I knew there was something special with October 28th when I woke up this morning. Just couldn't remember what. Thanks to Bink to turn on the light in my head's built-in calendar. See it over here: http://bink.nu/Article5157.bink.Del.icio.us | Digg It | Technorati | Blinklist | Furl | reddit | DotNetKicks

A couple of days ago I posted the final build number of .NET Framework v2.0 and VS2005 (starts with 8. instead of 2. but for the rest it's exactly the same). Unfortunately, a pretty heavy spam cleaning script on my database deleted some of my latest posts. Luckily SQL Server's backup functionality saved my blog except for a couple of posts, including the version numbering one. So here it is:

The official version number of .NET v2.0 is 2.0.50727.42, VS2005's one is 8.0.50727.42. You might ask yourself what the hell the number stands for. The major and minor are pretty clear I think. The rest isn't that straightforward. AFAIK the story goes back to the early days of .NET v2.0 development where the format YMMDD was chosen for version numbering. So, the build points in the direction of July 27 2005, which is the point in time the final development push was initiated. From that point on, the last number increments every build with +1. We're now three months further, which indicates there were 14 builds per month, or 3-4 builds every week.
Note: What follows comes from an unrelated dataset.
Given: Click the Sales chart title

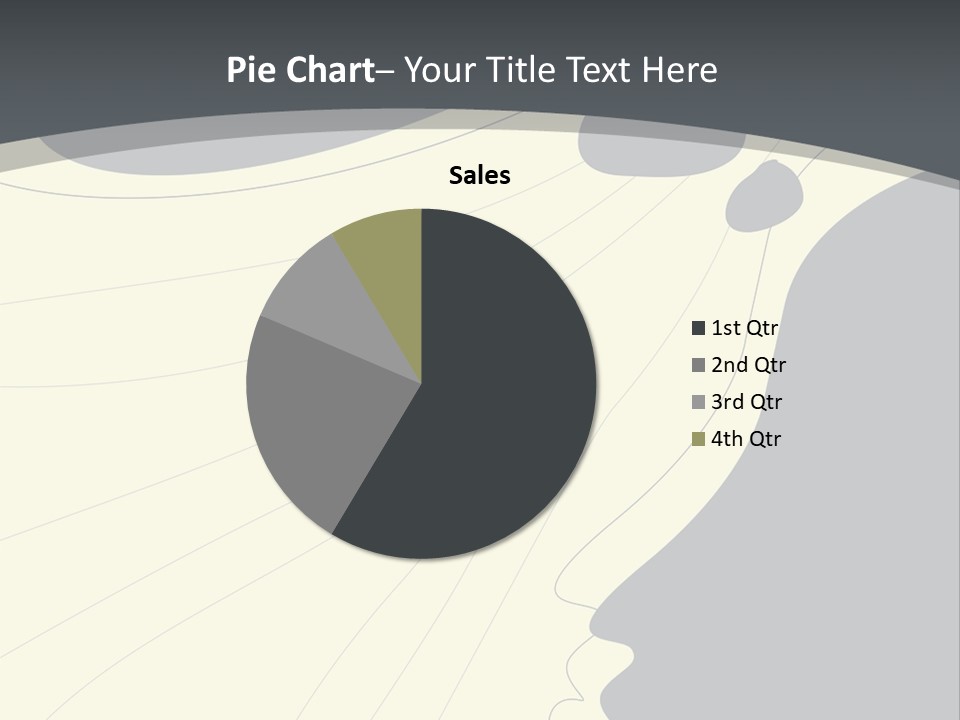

I just ran into an interesting post on MSDN Blogs about this too: http://blogs.msdn.com/quanto/archive/2005/10/27/486052.aspx. The "Project 42" code name mentioned therein is new to me. Happy coincidence? Jason Zander has another post on the topic on http://blogs.msdn.com/jasonz/archive/2005/10/27/485922.aspx about team t-shirts decorated with the magic number 42.

So, after v1.0.3705 and v1.1.4322 comes v2.0.50727.42. Start memorizing the number now :-).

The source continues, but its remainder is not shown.